■ Given exercise: Convert all of the data below into a Markdown table with two columns, Row and Line, giving each line its own numbered row and leaving out blank lines.

::: Given data

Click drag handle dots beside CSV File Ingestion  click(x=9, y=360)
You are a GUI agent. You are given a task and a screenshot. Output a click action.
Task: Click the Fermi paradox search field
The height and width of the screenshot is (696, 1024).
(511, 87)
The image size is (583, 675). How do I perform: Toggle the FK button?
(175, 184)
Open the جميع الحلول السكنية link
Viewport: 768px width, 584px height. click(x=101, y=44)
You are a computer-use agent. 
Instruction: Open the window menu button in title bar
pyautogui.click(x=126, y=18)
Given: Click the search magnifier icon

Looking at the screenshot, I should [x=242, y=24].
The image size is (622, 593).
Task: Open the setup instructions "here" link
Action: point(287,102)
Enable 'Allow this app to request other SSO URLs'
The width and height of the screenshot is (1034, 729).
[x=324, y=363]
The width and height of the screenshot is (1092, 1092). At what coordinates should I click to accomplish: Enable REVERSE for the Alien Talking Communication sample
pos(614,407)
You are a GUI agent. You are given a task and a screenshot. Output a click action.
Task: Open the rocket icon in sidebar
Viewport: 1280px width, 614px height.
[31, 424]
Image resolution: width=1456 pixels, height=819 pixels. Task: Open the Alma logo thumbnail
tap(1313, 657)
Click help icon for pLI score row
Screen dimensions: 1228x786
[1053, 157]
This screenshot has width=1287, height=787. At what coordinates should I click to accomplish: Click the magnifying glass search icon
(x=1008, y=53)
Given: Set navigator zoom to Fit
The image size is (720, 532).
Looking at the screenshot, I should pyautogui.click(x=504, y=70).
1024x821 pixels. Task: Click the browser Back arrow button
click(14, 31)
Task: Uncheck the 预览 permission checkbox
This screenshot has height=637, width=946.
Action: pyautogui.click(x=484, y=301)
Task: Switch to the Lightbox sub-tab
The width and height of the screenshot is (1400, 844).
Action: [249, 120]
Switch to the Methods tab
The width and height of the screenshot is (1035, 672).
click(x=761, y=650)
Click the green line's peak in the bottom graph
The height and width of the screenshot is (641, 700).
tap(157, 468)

::::::

■ The solution:
| Row | Line |
|---|---|
| 1 | Click drag handle dots beside CSV File Ingestion  click(x=9, y=360) |
| 2 | You are a GUI agent. You are given a task and a screenshot. Output a click action. |
| 3 | Task: Click the Fermi paradox search field |
| 4 | The height and width of the screenshot is (696, 1024). |
| 5 | (511, 87) |
| 6 | The image size is (583, 675). How do I perform: Toggle the FK button? |
| 7 | (175, 184) |
| 8 | Open the جميع الحلول السكنية link |
| 9 | Viewport: 768px width, 584px height. click(x=101, y=44) |
| 10 | You are a computer-use agent.  |
| 11 | Instruction: Open the window menu button in title bar |
| 12 | pyautogui.click(x=126, y=18) |
| 13 | Given: Click the search magnifier icon |
| 14 | Looking at the screenshot, I should [x=242, y=24]. |
| 15 | The image size is (622, 593). |
| 16 | Task: Open the setup instructions "here" link |
| 17 | Action: point(287,102) |
| 18 | Enable 'Allow this app to request other SSO URLs' |
| 19 | The width and height of the screenshot is (1034, 729). |
| 20 | [x=324, y=363] |
| 21 | The width and height of the screenshot is (1092, 1092). At what coordinates should I click to accomplish: Enable REVERSE for the Alien Talking Communication sample |
| 22 | pos(614,407) |
| 23 | You are a GUI agent. You are given a task and a screenshot. Output a click action. |
| 24 | Task: Open the rocket icon in sidebar |
| 25 | Viewport: 1280px width, 614px height. |
| 26 | [31, 424] |
| 27 | Image resolution: width=1456 pixels, height=819 pixels. Task: Open the Alma logo thumbnail |
| 28 | tap(1313, 657) |
| 29 | Click help icon for pLI score row |
| 30 | Screen dimensions: 1228x786 |
| 31 | [1053, 157] |
| 32 | This screenshot has width=1287, height=787. At what coordinates should I click to accomplish: Click the magnifying glass search icon |
| 33 | (x=1008, y=53) |
| 34 | Given: Set navigator zoom to Fit |
| 35 | The image size is (720, 532). |
| 36 | Looking at the screenshot, I should pyautogui.click(x=504, y=70). |
| 37 | 1024x821 pixels. Task: Click the browser Back arrow button |
| 38 | click(14, 31) |
| 39 | Task: Uncheck the 预览 permission checkbox |
| 40 | This screenshot has height=637, width=946. |
| 41 | Action: pyautogui.click(x=484, y=301) |
| 42 | Task: Switch to the Lightbox sub-tab |
| 43 | The width and height of the screenshot is (1400, 844). |
| 44 | Action: [249, 120] |
| 45 | Switch to the Methods tab |
| 46 | The width and height of the screenshot is (1035, 672). |
| 47 | click(x=761, y=650) |
| 48 | Click the green line's peak in the bottom graph |
| 49 | The height and width of the screenshot is (641, 700). |
| 50 | tap(157, 468) |